I gave Dany's hand a squeeze, as we both took a step into the funeral pyre.
---
I came to with the sun, my right hand giving a brief twinge at the presence of the link it held to the giant ball of flame. I was holding Dany close to me, as though to shield her from the funeral pyre.
A flex of my will had the ash rise and weave itself into two grey robes around us, when I heard the soft chirping sound. Dany revealing that she was holding onto a small chick between her dainty hands.
"Born under the Bleeding Star," someone said... Richard, I recognized once my brain caught up.
I looked at the sound and saw the few men who followed us to pay their respects on their knees.
And for the first time in an eternity, the song of the world changed. The bird that never was, that never should be, that never would be, was reborn from ashes, its cry filling the air.
It sang a new song, the song of a bird that ever will be.
And I felt Magic roiling off the Phantasmal being, the Phoenix. I felt Magical Energy rise with each of his tiny breath... and I was filled with both hope and dread at once.
AN: I am back from my scheduled study of Barrel-mancy, which may have affected some of the direction of the next chapter, so thank you for your patience.
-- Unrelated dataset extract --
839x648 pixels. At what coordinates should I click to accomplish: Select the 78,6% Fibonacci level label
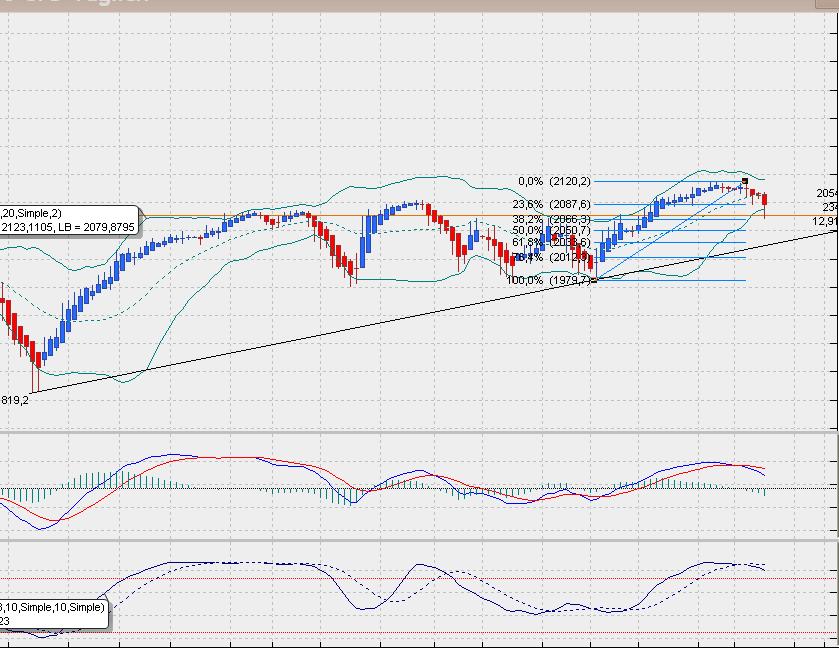click(x=527, y=256)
I am not sure why there was a sudden spike of Fried Chicken related fics in this site, but it fits with the theme so, I dedicate this chapter to those beautiful minds who wrote those stories... and all those HP fics where they turn Hedwig into a Phoenix without an actual explanation other than, it is cool.
Farewell, Ser Willem, the Most Based Knight in the History of Westeros. As far as the names are concerned, I am going for Will the Phoenix for now, but I can be convinced if I run into a strong argument in the comments.